Only lines containing "computer" are wanted from the data below. Copy those lines.
-------- AVAILABLE DATA
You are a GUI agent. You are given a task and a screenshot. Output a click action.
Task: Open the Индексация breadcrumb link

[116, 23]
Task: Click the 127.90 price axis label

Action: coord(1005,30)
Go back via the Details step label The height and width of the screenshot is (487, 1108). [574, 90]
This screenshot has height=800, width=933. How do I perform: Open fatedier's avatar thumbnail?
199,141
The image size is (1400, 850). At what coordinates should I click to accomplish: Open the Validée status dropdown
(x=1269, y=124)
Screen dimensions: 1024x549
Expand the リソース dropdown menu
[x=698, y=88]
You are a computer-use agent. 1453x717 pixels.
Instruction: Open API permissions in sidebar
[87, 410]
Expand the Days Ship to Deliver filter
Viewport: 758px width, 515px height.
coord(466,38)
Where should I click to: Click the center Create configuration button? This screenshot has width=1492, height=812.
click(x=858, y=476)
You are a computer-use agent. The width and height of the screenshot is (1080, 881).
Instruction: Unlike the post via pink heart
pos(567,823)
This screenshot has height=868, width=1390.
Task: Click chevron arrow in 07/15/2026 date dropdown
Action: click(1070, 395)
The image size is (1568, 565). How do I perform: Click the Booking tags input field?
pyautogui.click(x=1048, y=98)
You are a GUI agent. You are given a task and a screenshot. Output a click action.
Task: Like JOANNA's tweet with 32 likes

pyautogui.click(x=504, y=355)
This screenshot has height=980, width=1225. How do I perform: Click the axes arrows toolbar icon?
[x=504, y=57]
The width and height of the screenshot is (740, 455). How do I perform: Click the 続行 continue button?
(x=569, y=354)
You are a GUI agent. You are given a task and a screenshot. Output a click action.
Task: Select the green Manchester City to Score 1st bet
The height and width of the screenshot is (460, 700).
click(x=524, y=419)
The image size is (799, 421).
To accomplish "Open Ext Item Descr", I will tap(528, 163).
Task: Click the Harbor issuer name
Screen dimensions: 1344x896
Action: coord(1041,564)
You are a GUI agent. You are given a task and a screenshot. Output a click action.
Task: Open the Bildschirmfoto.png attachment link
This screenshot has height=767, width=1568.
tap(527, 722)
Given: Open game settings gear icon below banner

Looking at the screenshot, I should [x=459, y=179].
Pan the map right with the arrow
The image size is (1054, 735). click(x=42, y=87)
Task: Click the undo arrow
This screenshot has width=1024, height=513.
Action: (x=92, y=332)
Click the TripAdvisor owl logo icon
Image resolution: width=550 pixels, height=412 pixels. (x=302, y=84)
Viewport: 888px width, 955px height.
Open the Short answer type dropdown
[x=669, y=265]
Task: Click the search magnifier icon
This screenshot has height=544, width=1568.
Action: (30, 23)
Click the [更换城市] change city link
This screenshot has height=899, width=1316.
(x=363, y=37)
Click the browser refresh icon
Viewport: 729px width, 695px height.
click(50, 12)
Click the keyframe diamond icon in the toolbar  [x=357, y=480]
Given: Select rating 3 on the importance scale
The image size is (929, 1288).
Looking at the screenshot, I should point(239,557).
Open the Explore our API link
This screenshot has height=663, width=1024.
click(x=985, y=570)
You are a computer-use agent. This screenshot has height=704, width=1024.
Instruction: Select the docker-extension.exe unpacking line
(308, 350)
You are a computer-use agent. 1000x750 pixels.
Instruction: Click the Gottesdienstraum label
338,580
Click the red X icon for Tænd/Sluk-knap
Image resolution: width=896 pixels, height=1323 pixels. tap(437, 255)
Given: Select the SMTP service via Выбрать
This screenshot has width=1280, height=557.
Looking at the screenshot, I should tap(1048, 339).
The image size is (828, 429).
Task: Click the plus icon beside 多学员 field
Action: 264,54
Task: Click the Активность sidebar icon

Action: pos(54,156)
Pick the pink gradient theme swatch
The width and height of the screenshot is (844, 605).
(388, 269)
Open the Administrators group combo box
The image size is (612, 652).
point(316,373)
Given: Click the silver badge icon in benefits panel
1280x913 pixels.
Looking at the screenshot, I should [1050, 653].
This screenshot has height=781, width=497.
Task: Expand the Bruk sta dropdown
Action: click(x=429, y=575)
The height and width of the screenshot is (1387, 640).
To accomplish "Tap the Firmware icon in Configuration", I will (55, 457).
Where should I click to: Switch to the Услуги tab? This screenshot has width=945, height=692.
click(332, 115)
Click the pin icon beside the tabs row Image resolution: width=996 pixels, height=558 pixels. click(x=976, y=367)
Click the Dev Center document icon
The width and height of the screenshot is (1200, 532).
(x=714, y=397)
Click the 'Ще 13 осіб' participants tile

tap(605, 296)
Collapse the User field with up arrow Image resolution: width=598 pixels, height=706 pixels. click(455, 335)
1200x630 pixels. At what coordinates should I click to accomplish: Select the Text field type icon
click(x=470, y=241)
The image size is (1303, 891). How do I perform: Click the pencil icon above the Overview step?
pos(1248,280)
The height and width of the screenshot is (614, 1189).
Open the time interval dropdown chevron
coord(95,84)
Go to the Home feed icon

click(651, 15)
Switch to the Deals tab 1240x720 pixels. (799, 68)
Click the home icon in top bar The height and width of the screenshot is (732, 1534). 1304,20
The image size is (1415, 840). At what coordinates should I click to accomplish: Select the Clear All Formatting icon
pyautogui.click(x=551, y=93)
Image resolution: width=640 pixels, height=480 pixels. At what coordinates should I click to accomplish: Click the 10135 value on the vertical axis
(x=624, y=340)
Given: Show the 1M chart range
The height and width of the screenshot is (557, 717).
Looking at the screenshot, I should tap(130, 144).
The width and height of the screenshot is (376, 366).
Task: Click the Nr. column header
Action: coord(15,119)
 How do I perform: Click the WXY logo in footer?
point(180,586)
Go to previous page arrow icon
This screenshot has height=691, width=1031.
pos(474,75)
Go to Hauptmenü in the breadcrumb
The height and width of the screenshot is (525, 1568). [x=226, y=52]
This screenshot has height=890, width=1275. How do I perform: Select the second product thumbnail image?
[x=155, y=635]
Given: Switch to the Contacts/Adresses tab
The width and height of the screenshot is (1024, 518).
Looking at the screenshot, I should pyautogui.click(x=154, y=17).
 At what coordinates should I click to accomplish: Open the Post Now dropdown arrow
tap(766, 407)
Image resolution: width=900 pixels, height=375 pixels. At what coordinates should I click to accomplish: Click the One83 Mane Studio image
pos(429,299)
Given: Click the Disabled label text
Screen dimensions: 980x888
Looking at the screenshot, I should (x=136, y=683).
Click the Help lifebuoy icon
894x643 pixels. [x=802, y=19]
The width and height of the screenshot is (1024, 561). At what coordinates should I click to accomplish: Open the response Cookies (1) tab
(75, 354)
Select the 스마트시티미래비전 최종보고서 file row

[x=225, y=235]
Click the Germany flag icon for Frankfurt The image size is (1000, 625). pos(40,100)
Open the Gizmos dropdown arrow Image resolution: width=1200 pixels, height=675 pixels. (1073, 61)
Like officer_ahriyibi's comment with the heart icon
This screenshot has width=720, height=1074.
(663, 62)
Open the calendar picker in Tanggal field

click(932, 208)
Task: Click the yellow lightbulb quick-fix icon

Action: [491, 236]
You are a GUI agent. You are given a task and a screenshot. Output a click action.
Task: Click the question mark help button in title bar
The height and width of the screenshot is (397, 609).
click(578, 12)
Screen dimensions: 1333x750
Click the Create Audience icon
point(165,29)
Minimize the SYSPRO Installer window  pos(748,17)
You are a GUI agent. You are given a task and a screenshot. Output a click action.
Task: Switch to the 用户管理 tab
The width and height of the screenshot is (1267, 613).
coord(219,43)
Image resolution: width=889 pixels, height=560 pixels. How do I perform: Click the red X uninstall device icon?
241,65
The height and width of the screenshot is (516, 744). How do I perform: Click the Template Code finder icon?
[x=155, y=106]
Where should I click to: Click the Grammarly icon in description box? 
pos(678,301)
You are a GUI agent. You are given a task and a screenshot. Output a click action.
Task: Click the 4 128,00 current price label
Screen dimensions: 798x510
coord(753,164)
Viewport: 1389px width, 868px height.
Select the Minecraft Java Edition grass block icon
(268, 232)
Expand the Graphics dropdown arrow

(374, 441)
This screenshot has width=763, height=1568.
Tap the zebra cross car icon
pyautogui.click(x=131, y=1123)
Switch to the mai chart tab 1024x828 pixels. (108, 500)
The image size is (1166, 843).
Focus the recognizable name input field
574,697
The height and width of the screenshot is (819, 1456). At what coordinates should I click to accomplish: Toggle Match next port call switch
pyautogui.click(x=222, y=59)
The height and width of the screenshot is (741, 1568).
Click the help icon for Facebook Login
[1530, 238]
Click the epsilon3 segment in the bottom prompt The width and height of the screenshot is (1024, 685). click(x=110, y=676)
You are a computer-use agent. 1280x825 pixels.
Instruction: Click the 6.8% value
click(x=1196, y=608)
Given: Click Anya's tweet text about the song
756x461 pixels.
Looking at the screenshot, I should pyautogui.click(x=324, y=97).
----------------
[RESPONSE TO THIS EXERCISE]:
You are a computer-use agent. 1453x717 pixels.
You are a computer-use agent. The width and height of the screenshot is (1080, 881).
You are a computer-use agent. This screenshot has height=704, width=1024.
You are a computer-use agent. 1000x750 pixels.
You are a computer-use agent. 1280x825 pixels.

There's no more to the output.